TensorFlow I/O is a collection of file systems and file formats that are not available in TensorFlow's built-in support. A full list of supported file systems and file formats by TensorFlow I/O can be found here.

The use of tensorflow-io is straightforward with keras. Below is an example to Get Started with TensorFlow with the data processing aspect replaced by tensorflow-io:

import tensorflow as tf
import tensorflow_io as tfio

# Read the MNIST data into the IODataset.
dataset_url = "https://storage.googleapis.com/cvdf-datasets/mnist/"
d_train = tfio.IODataset.from_mnist(
    dataset_url + "train-images-idx3-ubyte.gz",
    dataset_url + "train-labels-idx1-ubyte.gz",
)

# Shuffle the elements of the dataset.
d_train = d_train.shuffle(buffer_size=1024)

# By default image data is uint8, so convert to float32 using map().
d_train = d_train.map(lambda x, y: (tf.image.convert_image_dtype(x, tf.float32), y))

# prepare batches the data just like any other tf.data.Dataset
d_train = d_train.batch(32)

# Build the model.
model = tf.keras.models.Sequential(
    [
        tf.keras.layers.Flatten(input_shape=(28, 28)),
        tf.keras.layers.Dense(512, activation=tf.nn.relu),
        tf.keras.layers.Dropout(0.2),
        tf.keras.layers.Dense(10, activation=tf.nn.softmax),
    ]
)

# Compile the model.
model.compile(
    optimizer="adam", loss="sparse_categorical_crossentropy", metrics=["accuracy"]
)

# Fit the model.
model.fit(d_train, epochs=5, steps_per_epoch=200)

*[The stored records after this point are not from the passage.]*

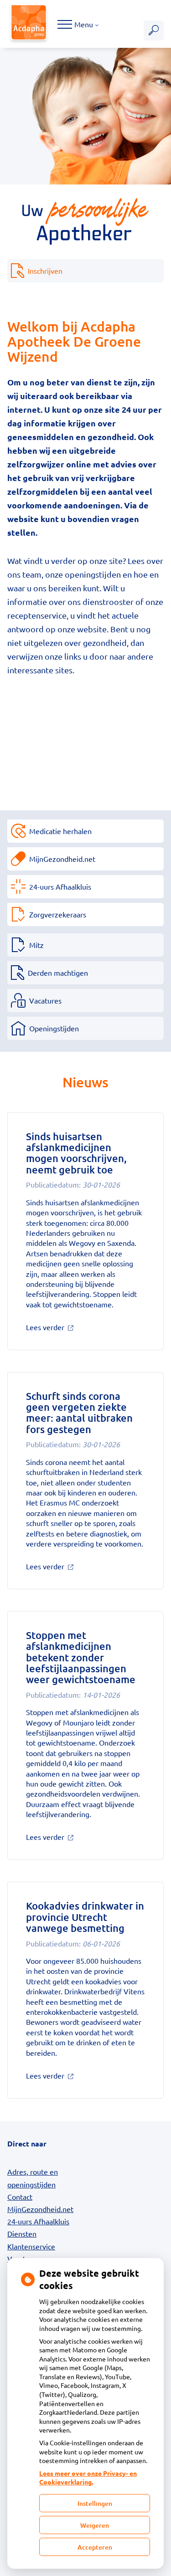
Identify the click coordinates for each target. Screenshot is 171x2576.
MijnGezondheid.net (62, 858)
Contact (19, 2196)
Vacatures (45, 1000)
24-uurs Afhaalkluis (60, 886)
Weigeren (94, 2525)
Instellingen (95, 2503)
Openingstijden (54, 1028)
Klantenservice (31, 2246)
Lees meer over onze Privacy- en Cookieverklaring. (88, 2477)
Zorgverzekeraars (57, 914)
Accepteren (95, 2547)
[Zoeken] (154, 30)
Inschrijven (45, 270)
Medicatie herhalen (60, 830)
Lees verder (60, 1327)
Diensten (21, 2233)
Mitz (36, 944)
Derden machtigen (58, 972)
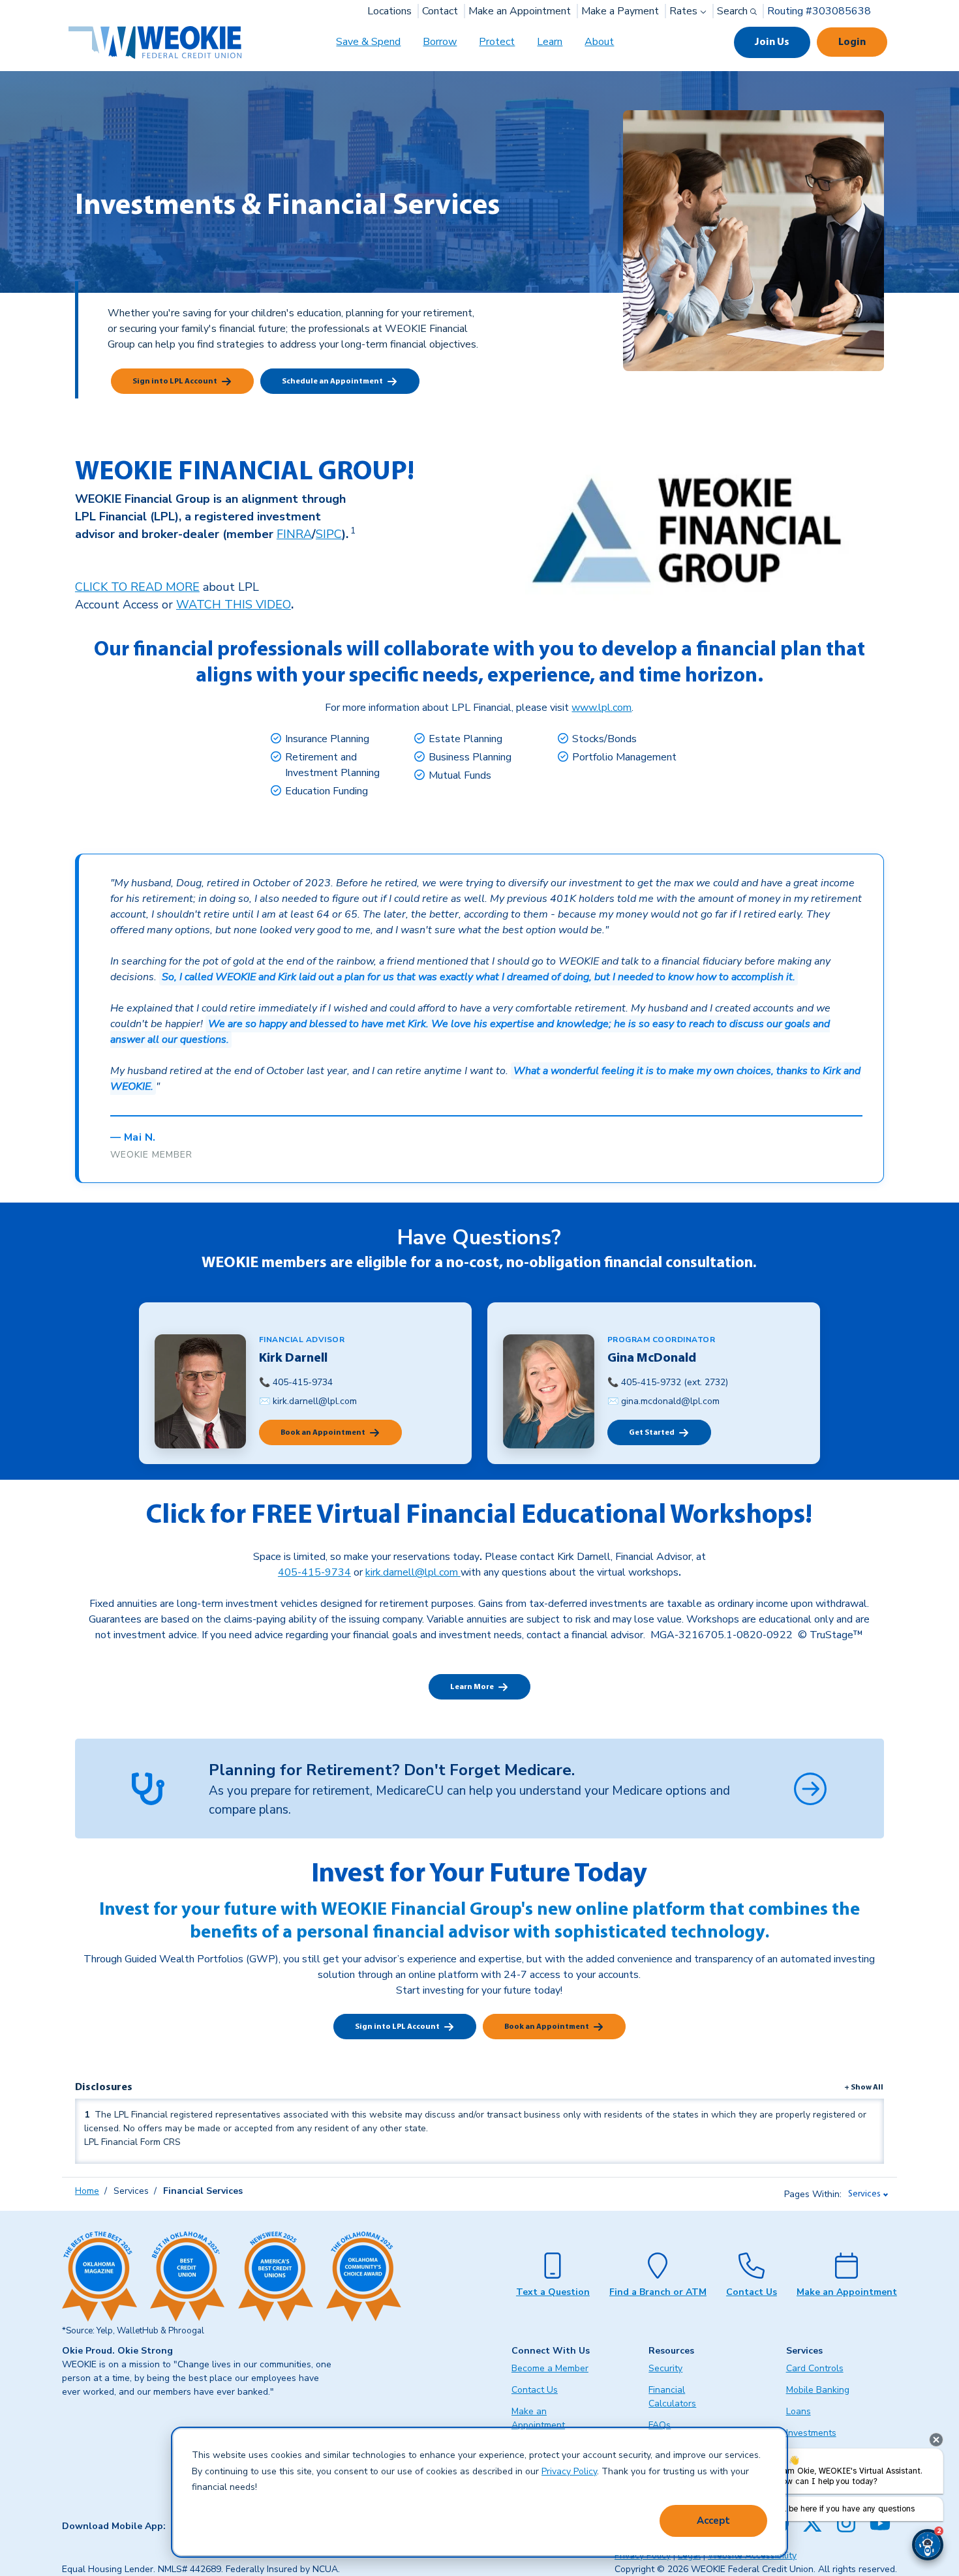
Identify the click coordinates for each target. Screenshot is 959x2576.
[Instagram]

In the above MNIST example, the URL's to access the dataset files are passed directly to the tfio.IODataset.from_mnist API call. This is due to the inherent support that tensorflow-io provides for HTTP/HTTPS file system, thus eliminating the need for downloading and saving datasets on a local directory.

NOTE: Since tensorflow-io is able to detect and uncompress the MNIST dataset automatically if needed, we can pass the URL's for the compressed files (gzip) to the API call as is.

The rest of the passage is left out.